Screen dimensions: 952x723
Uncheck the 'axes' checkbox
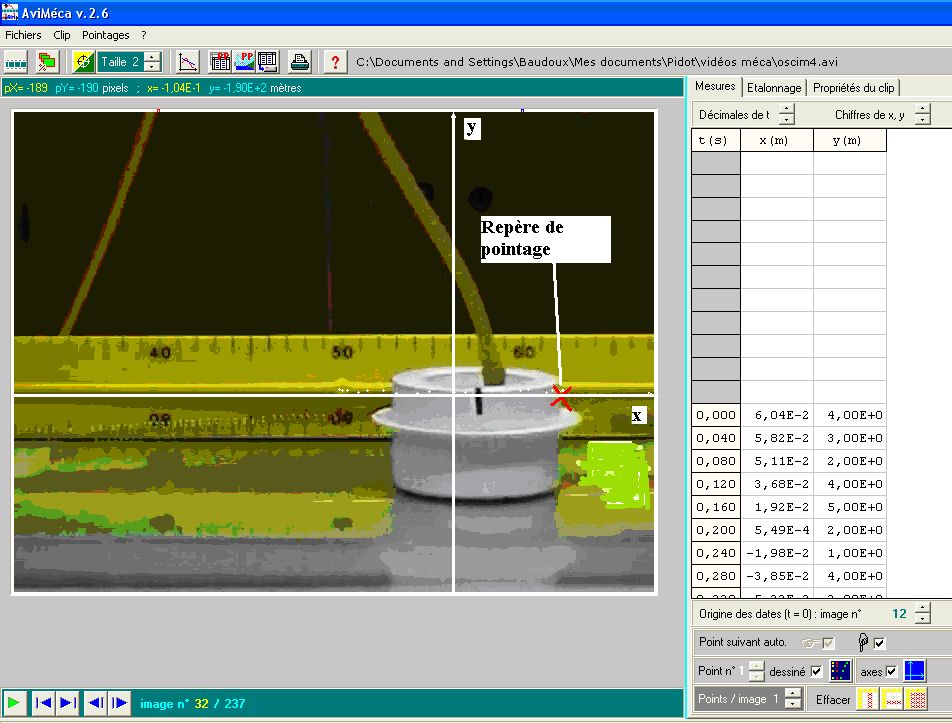[891, 671]
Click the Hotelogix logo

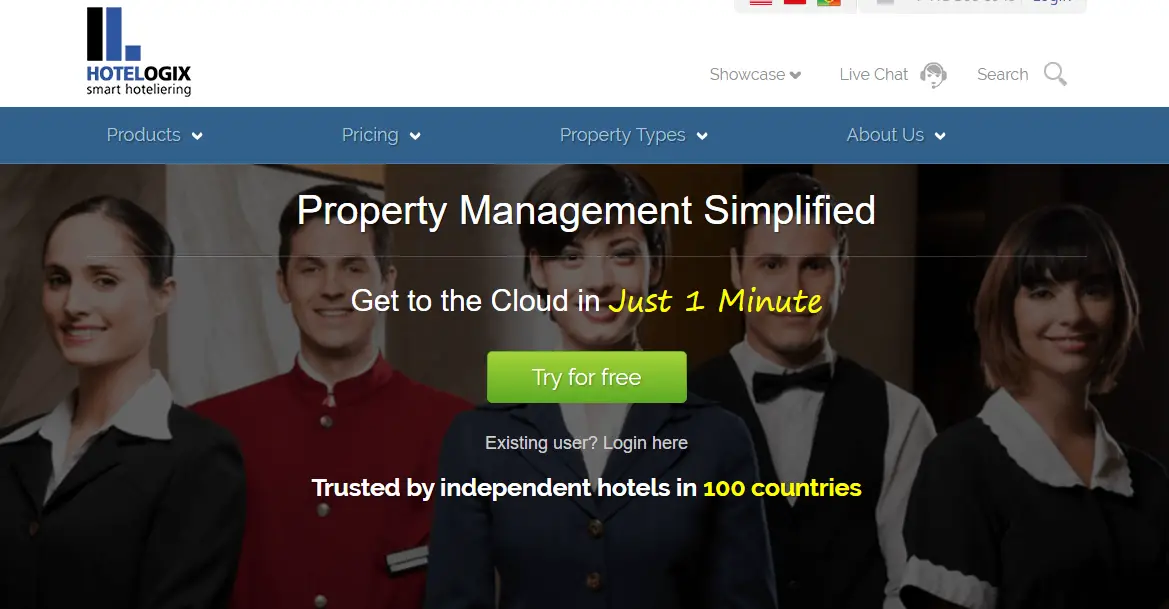coord(139,51)
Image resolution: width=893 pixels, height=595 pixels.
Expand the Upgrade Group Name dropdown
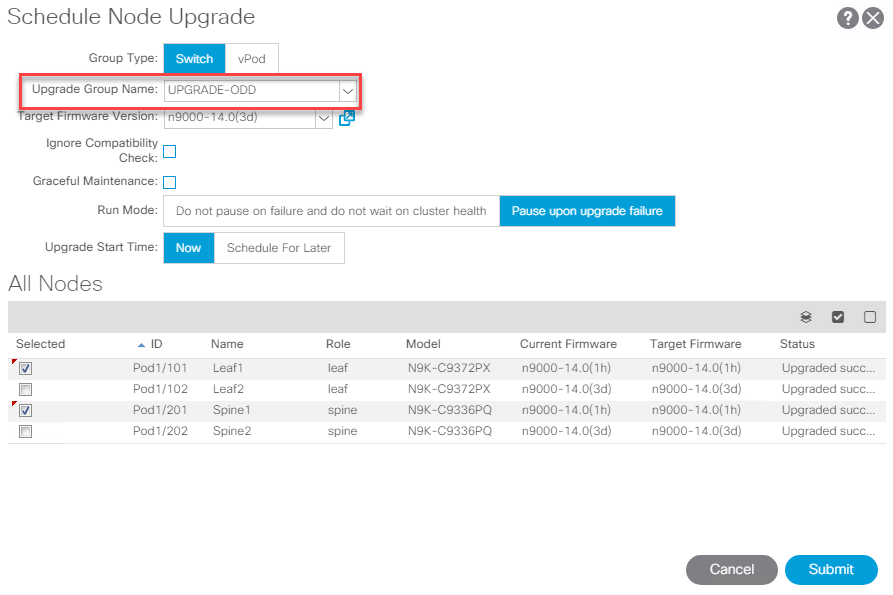point(347,91)
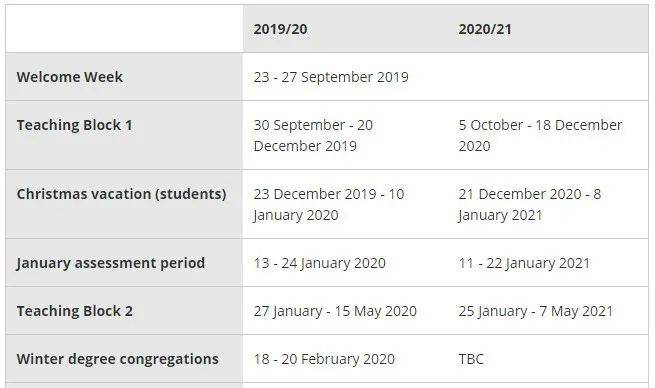Image resolution: width=655 pixels, height=388 pixels.
Task: Click the 30 September - 20 December 2019 cell
Action: click(x=313, y=135)
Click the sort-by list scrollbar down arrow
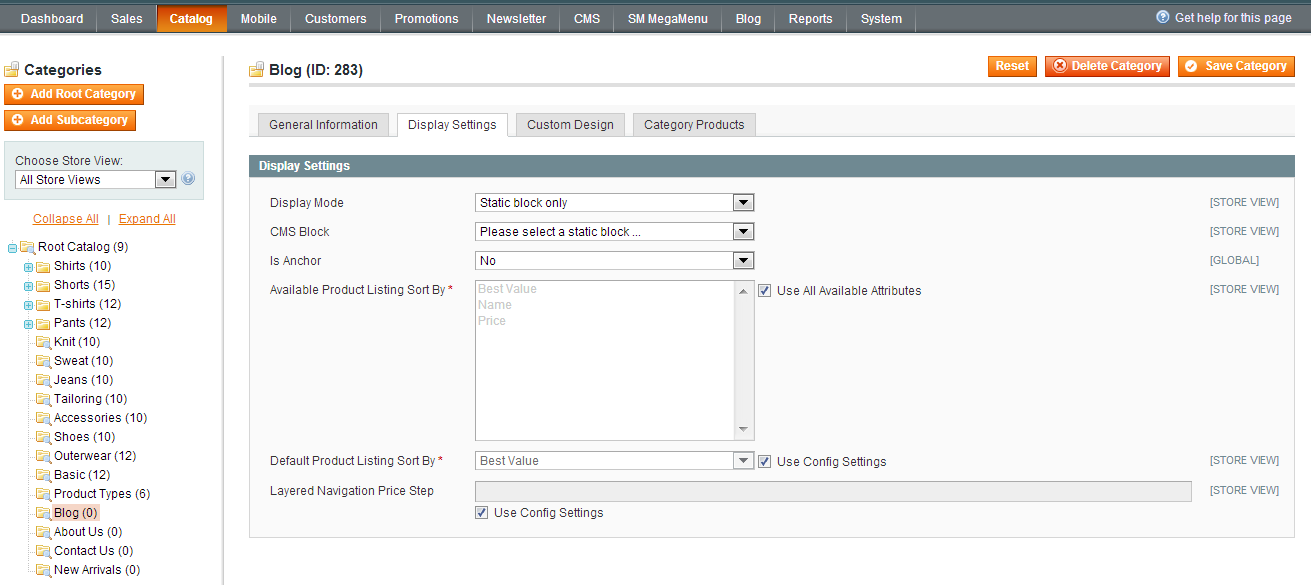This screenshot has width=1311, height=585. [743, 430]
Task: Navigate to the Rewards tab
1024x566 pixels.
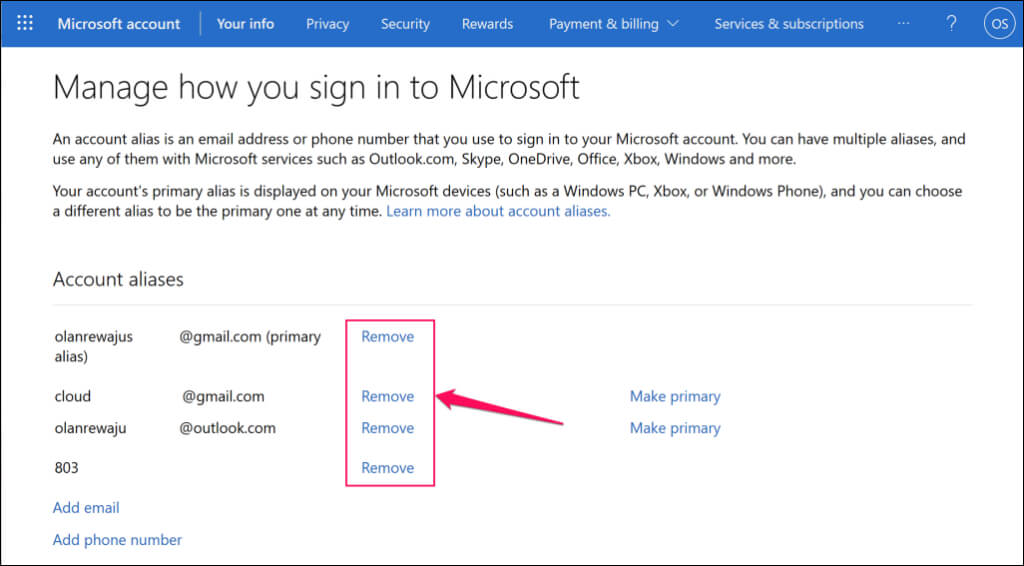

****************

TASK BRIEF
Would you mind repeating the records above exactly, without the pictures?

ANSWER TO THIS EXERCISE
Screen dimensions: 952x723
Uncheck the 'axes' checkbox
[891, 671]
Click the Hotelogix logo

coord(139,51)
Image resolution: width=893 pixels, height=595 pixels.
Expand the Upgrade Group Name dropdown
point(347,91)
Image resolution: width=655 pixels, height=388 pixels.
Task: Click the 30 September - 20 December 2019 cell
Action: click(x=313, y=135)
Click the sort-by list scrollbar down arrow
This screenshot has width=1311, height=585. [743, 430]
Task: Navigate to the Rewards tab
1024x566 pixels.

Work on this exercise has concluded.